> _RECORDS_

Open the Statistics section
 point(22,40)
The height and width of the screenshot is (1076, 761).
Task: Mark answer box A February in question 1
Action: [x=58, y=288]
--
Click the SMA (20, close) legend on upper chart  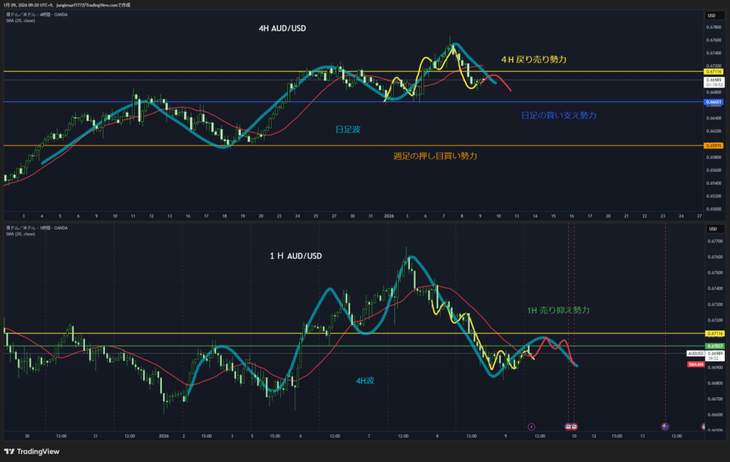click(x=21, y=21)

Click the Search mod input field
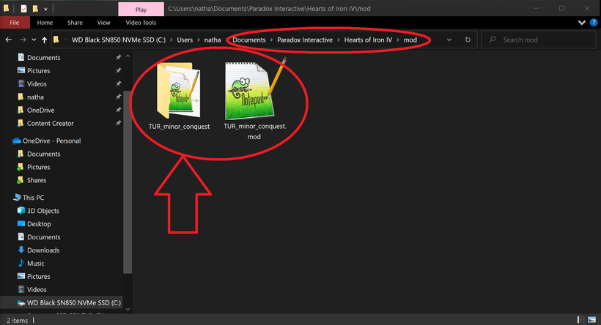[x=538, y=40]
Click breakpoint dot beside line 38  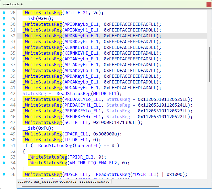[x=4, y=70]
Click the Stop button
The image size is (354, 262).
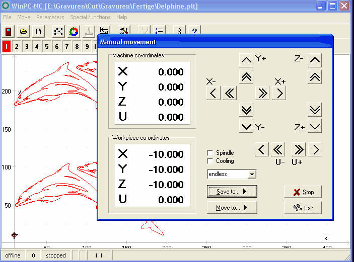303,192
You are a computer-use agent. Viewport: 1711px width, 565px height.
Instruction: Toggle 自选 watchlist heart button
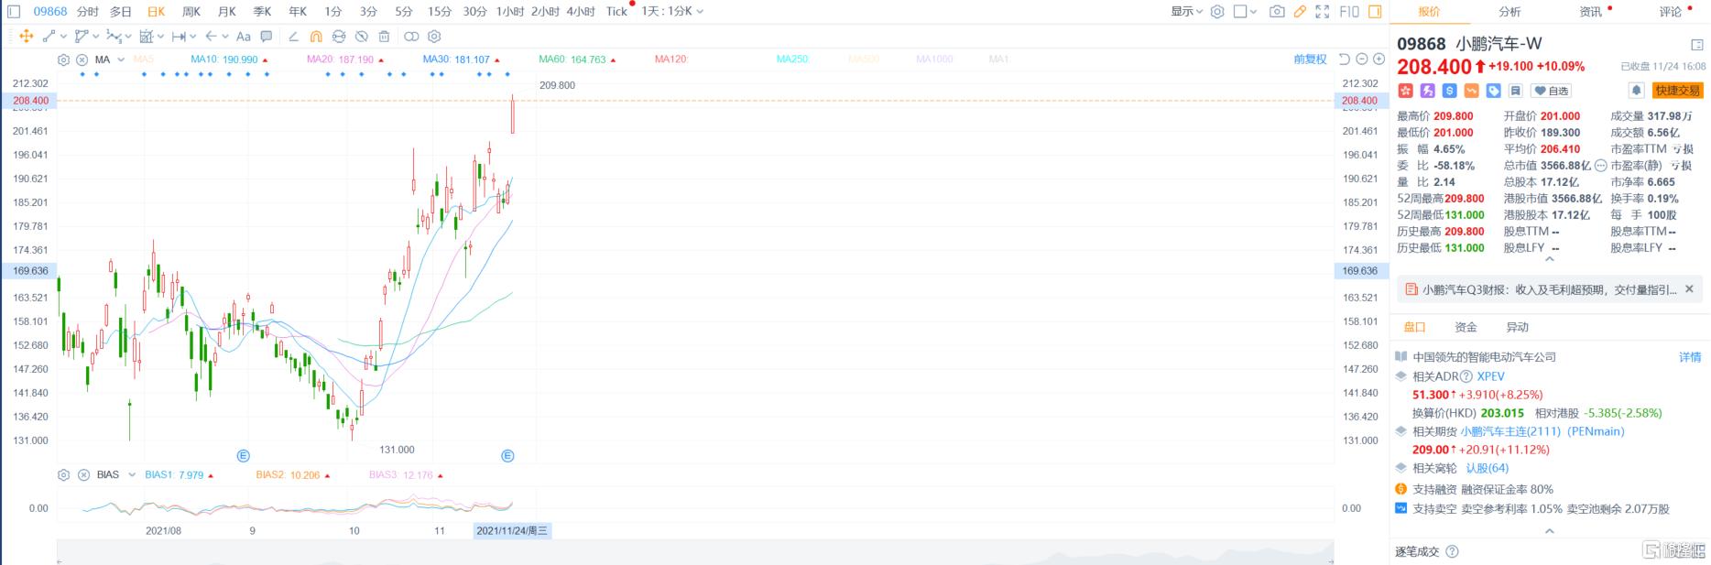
--
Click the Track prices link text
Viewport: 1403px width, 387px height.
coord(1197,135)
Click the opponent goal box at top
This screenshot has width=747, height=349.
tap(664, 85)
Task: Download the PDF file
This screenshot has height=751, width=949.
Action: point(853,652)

> _TASK PROMPT_
Every line in the data above that includes the word "button" should be copied.

> _WORKED SOLUTION_
Click the Stop button
Instruction: Toggle 自选 watchlist heart button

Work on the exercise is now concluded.